ふしぎにっき
0.原点
こういってはなんだが、僕は小説投稿コミュニティに登録しているのが不思議なほど、活字が苦手だ。
小説を全世界に向けて発表している方々はおそらく昔から文章を書くことが得意だった方が多いのではないかと思われるが、僕は違う。
小学校四年生まで常に通知表は国語だけ「がんばりましょう」が三つも付いていた。
本など読書感想文を書くためにしか読んだことがなかった。
新聞も新聞屋が洗剤をくれなくなったので、母親が契約解除してしまい、二十年間は取っていない。
それくらい元々は活字が苦手だったのだが、数々の担任の先生方のご指導と、文庫本の素晴らしくリーズナブルな値段と大きさのおかげで、高校で恥をかかない程度の国語力は身につける事ができたが、いってしまえば僕の実力はその程度だ。
そんな僕が創作活動に携わるようになったのは十代後半からだ。
僕の進学した高校の図書館は映画雑誌、音楽雑誌、週刊誌など雑誌系が充実していたので週一で利用していた。
図書委員はとにかく文芸部所属率が高く、帰宅部の僕は文芸部に誘われることが度々あったが、僕が村上春樹を知らないと言うと、ひどく僕を非難して、彼らの方から勧誘を諦めてくれた。
だからに僕は村上春樹の名前を聞くだけでその時の思い出が蘇り、苦痛と恥ずかしさのあまりに、村上春樹を読む事ができない。
文芸部から嫌われてしまった僕だが、その代わり演劇部の友人からお声がかかった。
というのも人数の関係で廃部寸前の演劇部は、とにかくなんでもいいから、部員の水増しをしなければならなかった。

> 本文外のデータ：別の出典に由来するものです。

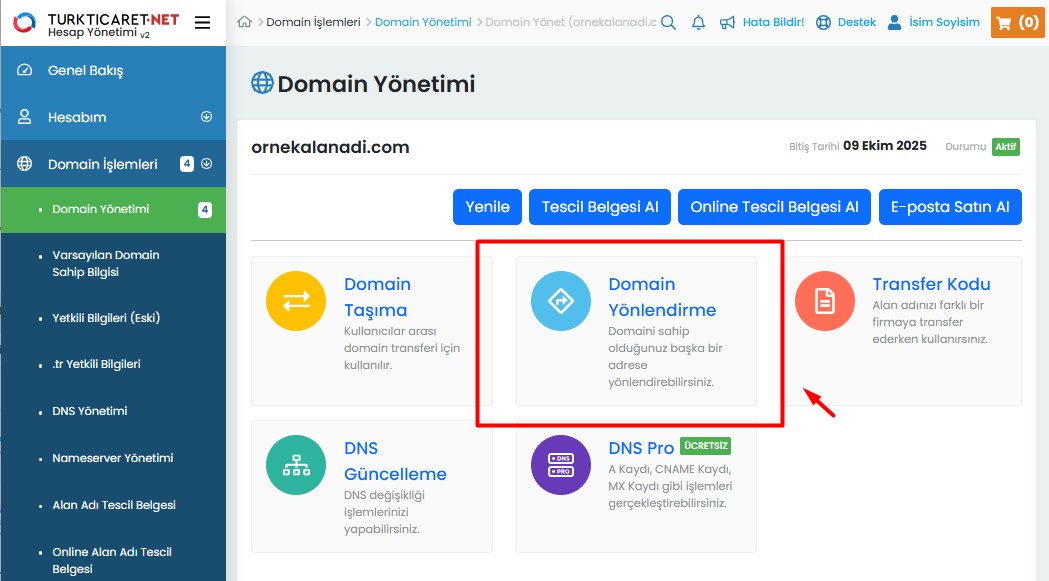Viewport: 1049px width, 581px height.
Task: Click the blue Domain Yönlendirme icon
Action: pos(560,301)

泣きつく友人Tに僕は学食のカツ丼と自販機のコーラで入部届けにサインをした。同じようにしても僕は生物部の部員にもなった。
そんなわけで一応高校三年間は演劇部に所属していたとなっているが、男手が必要な時くらいしか演劇部には顔を出したことがなく、思い出という思い出は無いに等しい。
僕の高校生活は勉強とアルバイトで終わり、なんとか大学に入学したわけだが、映像系の専門学校に進学したTとの友人関係は続き、ひょんなことからTの友人Mとも親しくなり、この辺りから僕の創作活動はスタートした。

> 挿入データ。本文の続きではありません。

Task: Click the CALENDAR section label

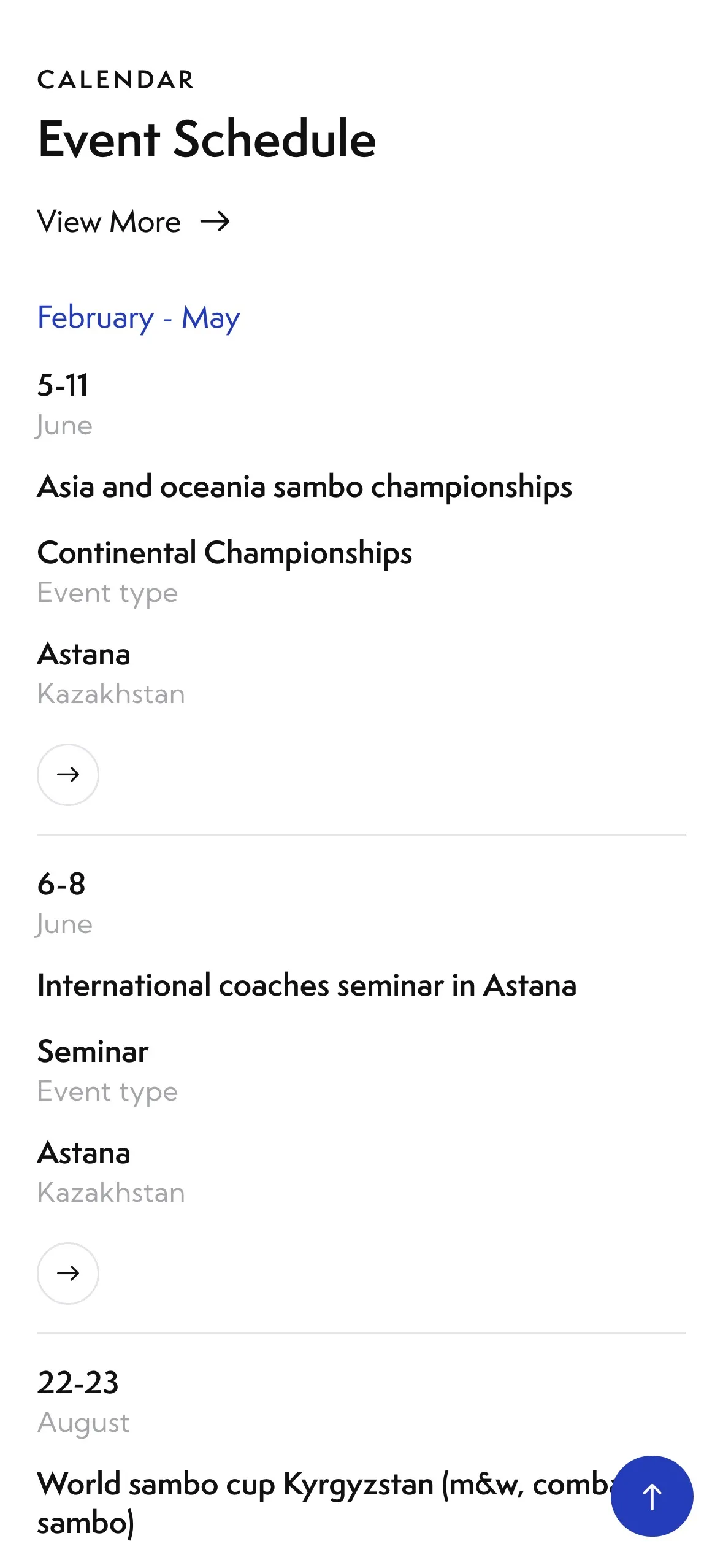Action: coord(115,80)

2000年代半ばあたりから素人でも簡単に動画をアップロードすることができる動画サイトが注目を浴びて、TやMも映像なりアニメーションなりで動画を投稿し始めた。
脚本は手書きだったり、ワードで打ったり、その時の趣向により様々であったが、三人の中でタイピングが一番速くパソコンに慣れていた部外者の僕がパソコンで作る資料とTとMが書いた脚本をワードで作成する仕事を任された。
そして慣れてきたあたりで、僕も案を出すように言われて、次第に脚本にも関わるようになっていった。
これが僕の創作活動の始まりである。
次の章からその大学時代の創作活動とそれに関わる不可思議な体験の話を書いていこうと思う。